Fired Washington Post Writers Mocked Into Oblivion Online

To put it mildly, sympathy was in short supply on social media for the more than 300 journalists laid off by The Washington Post on Wednesday. For many critics, the cuts felt less like a tragedy than a reckoning that has been decades in the making, driven by slanted coverage and editorial missteps at what was once a great newspaper. The Post reportedly lost $100 million in 2024, following a $77 million loss the year before. The layoffs affected roughly a third of its newsroom, and underscored just how far the institution has fallen.

Having spent years pushing the Russian collusion hoax — coverage rewarded with a Pulitzer — and dutifully promoting every anti-Trump narrative since, the capital’s flagship publication abandoned reporting in favor of trying to shape the news.

Within hours of President Donald Trump’s first inauguration, this venerable newspaper published a story titled, The campaign to impeach President Trump has begun. The following month, it adopted a new slogan, “Democracy Dies in Darkness.”

So, it’s understandable that since news of the layoffs broke, social media users have shown no mercy, mocking the fired writers into oblivion.

Following the layoffs, many former employees took to Twitter to lament the loss of their jobs.

Akilah Johnson wrote that she’d been hired by The Post in 2021 “to cover health disparities & explore the way racism & social inequality affects health. 4 months ago, I became the generations’ reporter exploring how health is experienced by different pple across the life course. Today, I was laid off.”

A sympathetic figure? Her post goes a long way toward explaining how the legacy media giant managed to lose $100 million in a single year. Not only were users unmoved by her words, but her post was also widely mistaken for parody.

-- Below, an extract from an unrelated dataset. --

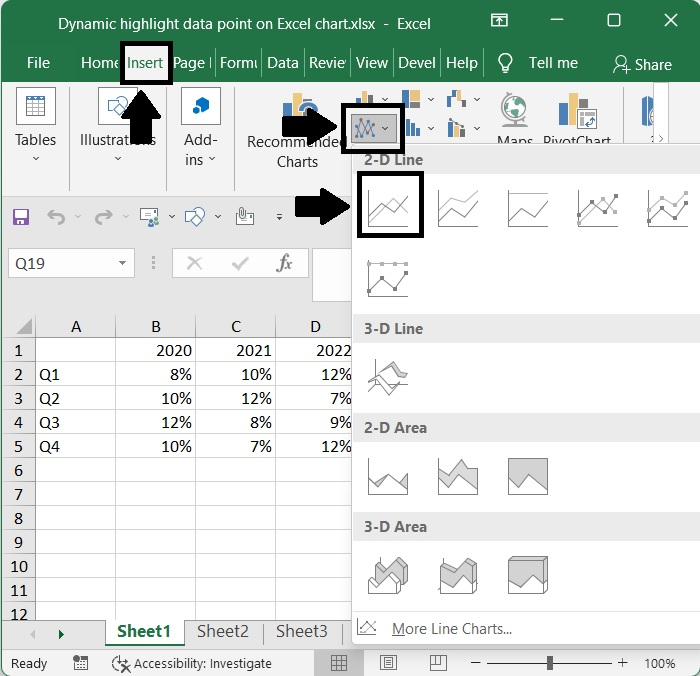The width and height of the screenshot is (700, 676).
Task: Click the More Line Charts link
Action: (x=451, y=629)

Her bio reads like parody. It says she joined The Post in 2021 “as a national reporter exploring the effect of racism and social inequality on health. In prior roles at ProPublica and the Boston Globe, she covered the intersection of health, race, politics, and immigration.”

Seth Dillon, CEO of satire website The Babylon Bee, appealed to those who had just been let go, encouraging them to send an application: “We are seeking applicants experienced in writing fictional content presented in the tone and style of a legitimate news organization.”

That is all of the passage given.